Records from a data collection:

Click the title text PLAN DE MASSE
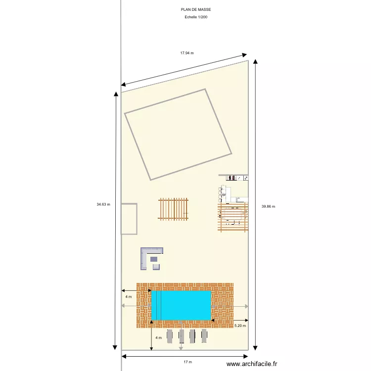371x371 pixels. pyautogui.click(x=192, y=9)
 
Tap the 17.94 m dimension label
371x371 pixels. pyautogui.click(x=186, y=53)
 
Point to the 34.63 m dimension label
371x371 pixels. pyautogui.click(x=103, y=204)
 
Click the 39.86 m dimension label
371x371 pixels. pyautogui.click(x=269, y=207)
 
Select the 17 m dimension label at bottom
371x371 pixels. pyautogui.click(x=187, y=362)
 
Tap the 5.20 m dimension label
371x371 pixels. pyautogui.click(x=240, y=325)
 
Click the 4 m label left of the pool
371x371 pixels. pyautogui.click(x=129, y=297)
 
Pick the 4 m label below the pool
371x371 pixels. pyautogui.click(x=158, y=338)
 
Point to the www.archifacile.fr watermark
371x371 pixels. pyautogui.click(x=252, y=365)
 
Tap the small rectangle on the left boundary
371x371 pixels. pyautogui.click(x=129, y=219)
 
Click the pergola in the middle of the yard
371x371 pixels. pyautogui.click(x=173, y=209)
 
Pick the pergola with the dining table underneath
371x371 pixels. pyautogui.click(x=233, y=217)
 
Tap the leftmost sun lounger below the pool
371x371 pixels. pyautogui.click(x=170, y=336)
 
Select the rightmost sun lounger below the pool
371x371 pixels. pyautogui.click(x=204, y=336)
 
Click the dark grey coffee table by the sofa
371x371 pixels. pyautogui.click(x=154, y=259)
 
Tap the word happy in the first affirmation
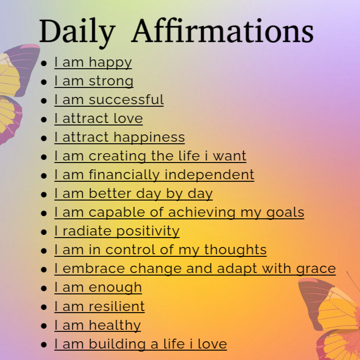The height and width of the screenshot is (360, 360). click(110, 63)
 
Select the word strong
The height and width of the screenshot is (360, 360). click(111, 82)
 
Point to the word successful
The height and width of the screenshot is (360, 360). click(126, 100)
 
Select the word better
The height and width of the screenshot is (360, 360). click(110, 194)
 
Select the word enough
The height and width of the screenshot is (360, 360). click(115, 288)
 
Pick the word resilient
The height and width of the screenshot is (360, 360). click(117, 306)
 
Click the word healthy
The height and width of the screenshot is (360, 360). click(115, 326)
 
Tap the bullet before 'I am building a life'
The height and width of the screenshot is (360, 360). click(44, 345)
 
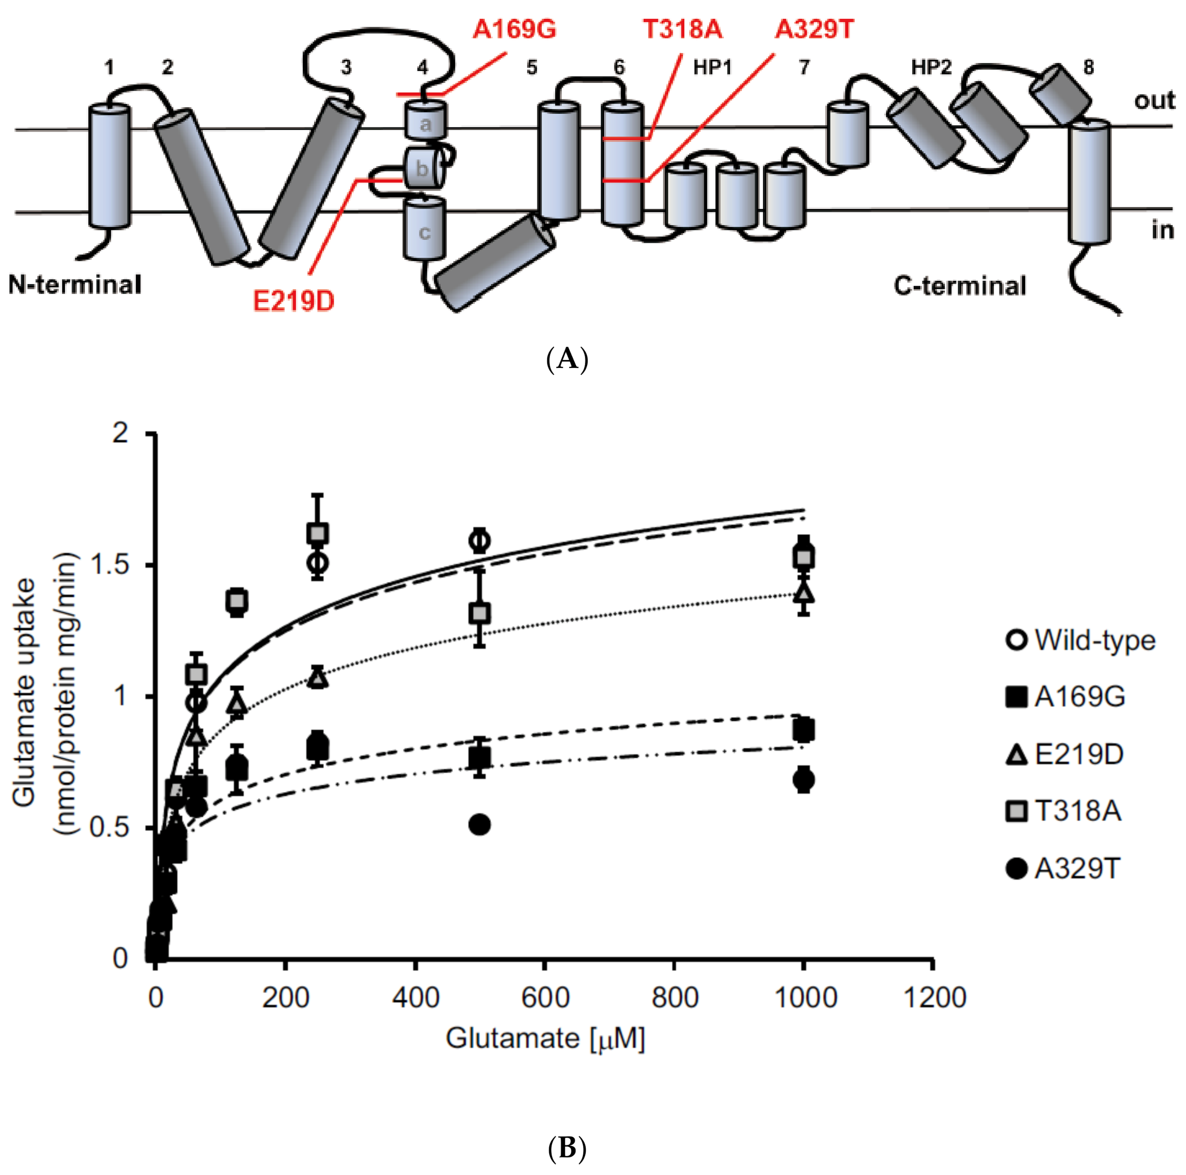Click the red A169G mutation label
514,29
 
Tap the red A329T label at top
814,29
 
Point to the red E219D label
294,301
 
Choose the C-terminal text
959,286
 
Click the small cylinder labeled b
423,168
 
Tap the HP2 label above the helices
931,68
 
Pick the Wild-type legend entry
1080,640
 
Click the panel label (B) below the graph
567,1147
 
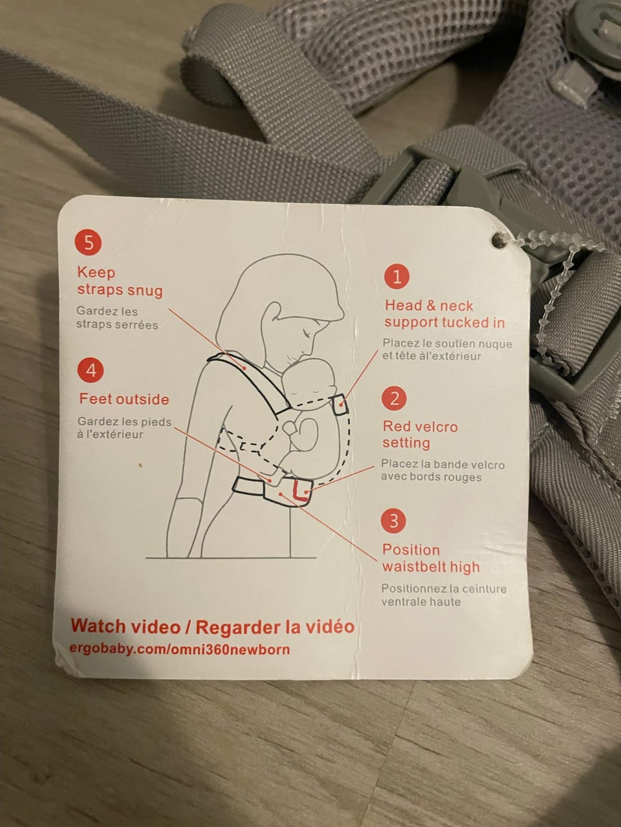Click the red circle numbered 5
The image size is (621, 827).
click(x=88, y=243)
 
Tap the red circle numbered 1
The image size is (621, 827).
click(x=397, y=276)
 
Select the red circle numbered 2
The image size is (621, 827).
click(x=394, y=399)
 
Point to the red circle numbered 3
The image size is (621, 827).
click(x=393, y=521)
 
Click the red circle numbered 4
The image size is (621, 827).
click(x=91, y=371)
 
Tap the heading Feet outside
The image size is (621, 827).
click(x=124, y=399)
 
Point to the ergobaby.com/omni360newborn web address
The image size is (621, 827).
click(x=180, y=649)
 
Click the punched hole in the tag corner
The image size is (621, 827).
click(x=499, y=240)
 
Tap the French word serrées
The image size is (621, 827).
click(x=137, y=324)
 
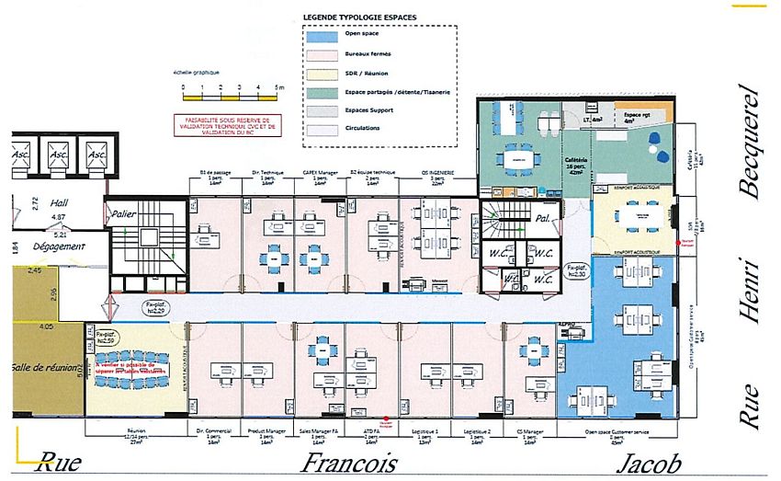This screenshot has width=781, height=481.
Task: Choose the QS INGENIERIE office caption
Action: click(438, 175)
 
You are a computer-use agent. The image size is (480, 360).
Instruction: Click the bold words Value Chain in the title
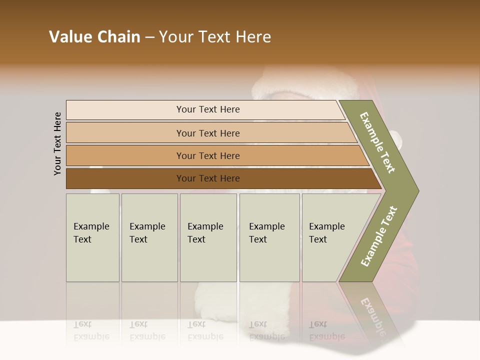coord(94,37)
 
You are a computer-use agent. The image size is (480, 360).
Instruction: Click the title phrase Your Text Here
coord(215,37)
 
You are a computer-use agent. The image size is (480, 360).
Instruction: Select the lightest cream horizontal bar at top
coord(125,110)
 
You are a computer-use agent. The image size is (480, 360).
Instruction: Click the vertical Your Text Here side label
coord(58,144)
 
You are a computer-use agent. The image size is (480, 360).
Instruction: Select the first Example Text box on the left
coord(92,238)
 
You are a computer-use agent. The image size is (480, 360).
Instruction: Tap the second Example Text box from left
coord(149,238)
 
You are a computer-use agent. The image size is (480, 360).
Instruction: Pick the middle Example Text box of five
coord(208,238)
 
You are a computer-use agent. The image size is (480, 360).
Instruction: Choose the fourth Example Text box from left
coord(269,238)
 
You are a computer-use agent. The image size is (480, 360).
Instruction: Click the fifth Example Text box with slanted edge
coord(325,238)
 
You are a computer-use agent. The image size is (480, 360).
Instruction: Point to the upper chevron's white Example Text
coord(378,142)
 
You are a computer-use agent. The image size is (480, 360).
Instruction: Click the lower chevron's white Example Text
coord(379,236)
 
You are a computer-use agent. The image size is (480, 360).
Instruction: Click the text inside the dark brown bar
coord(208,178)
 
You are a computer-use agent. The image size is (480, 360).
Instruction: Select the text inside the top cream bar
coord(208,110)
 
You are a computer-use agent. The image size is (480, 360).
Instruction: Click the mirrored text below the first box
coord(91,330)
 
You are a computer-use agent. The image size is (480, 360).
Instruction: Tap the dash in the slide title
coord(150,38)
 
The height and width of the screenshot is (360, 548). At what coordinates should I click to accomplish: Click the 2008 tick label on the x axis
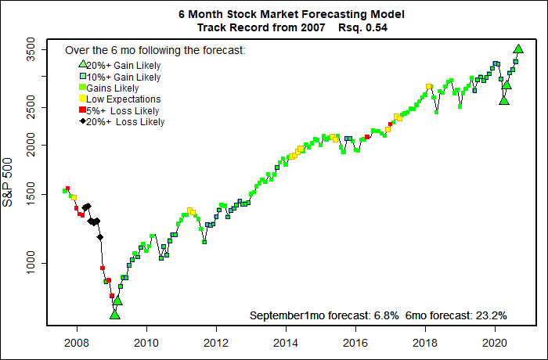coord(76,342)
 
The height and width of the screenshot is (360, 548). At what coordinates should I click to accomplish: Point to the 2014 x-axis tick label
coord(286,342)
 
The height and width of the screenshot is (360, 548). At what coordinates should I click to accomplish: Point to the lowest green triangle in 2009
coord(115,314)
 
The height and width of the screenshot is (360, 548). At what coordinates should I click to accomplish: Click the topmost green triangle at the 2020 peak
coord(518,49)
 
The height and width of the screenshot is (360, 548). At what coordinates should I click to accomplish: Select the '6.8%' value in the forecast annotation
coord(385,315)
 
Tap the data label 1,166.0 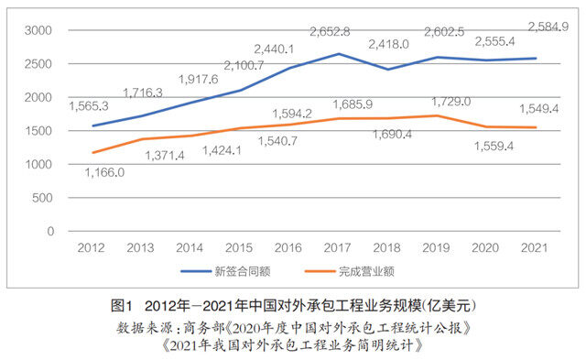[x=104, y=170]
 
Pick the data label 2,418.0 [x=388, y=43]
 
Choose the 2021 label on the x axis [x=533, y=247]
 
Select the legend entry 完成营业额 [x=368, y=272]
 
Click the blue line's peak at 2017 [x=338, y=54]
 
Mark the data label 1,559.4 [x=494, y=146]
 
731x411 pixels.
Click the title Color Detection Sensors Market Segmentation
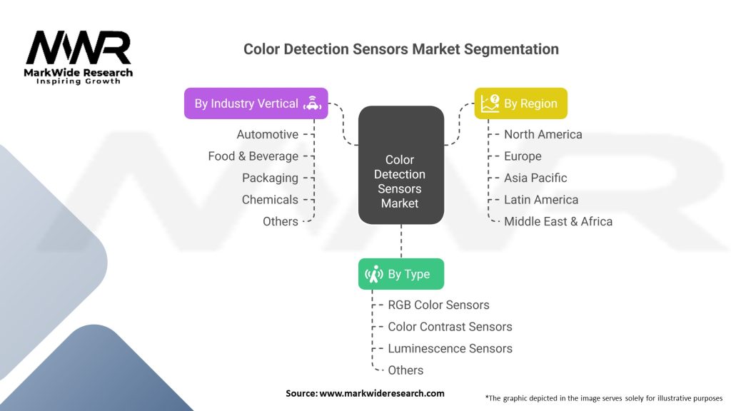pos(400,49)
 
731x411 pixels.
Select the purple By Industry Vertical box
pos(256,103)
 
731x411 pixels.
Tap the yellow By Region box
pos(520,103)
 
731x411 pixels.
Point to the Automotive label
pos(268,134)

INSTRUCTIONS TO FOLLOW >> Convert the lines from the first one through the line containing "371x371 pixels. pyautogui.click(x=252, y=365)" into a JSON list of strings, one string per line, with blank lines left out and both ends included. Omit the pictures from your answer.

COMPLETED TASK >>
[
  "Click the title text PLAN DE MASSE",
  "371x371 pixels. pyautogui.click(x=192, y=9)",
  "Tap the 17.94 m dimension label",
  "371x371 pixels. pyautogui.click(x=186, y=53)",
  "Point to the 34.63 m dimension label",
  "371x371 pixels. pyautogui.click(x=103, y=204)",
  "Click the 39.86 m dimension label",
  "371x371 pixels. pyautogui.click(x=269, y=207)",
  "Select the 17 m dimension label at bottom",
  "371x371 pixels. pyautogui.click(x=187, y=362)",
  "Tap the 5.20 m dimension label",
  "371x371 pixels. pyautogui.click(x=240, y=325)",
  "Click the 4 m label left of the pool",
  "371x371 pixels. pyautogui.click(x=129, y=297)",
  "Pick the 4 m label below the pool",
  "371x371 pixels. pyautogui.click(x=158, y=338)",
  "Point to the www.archifacile.fr watermark",
  "371x371 pixels. pyautogui.click(x=252, y=365)"
]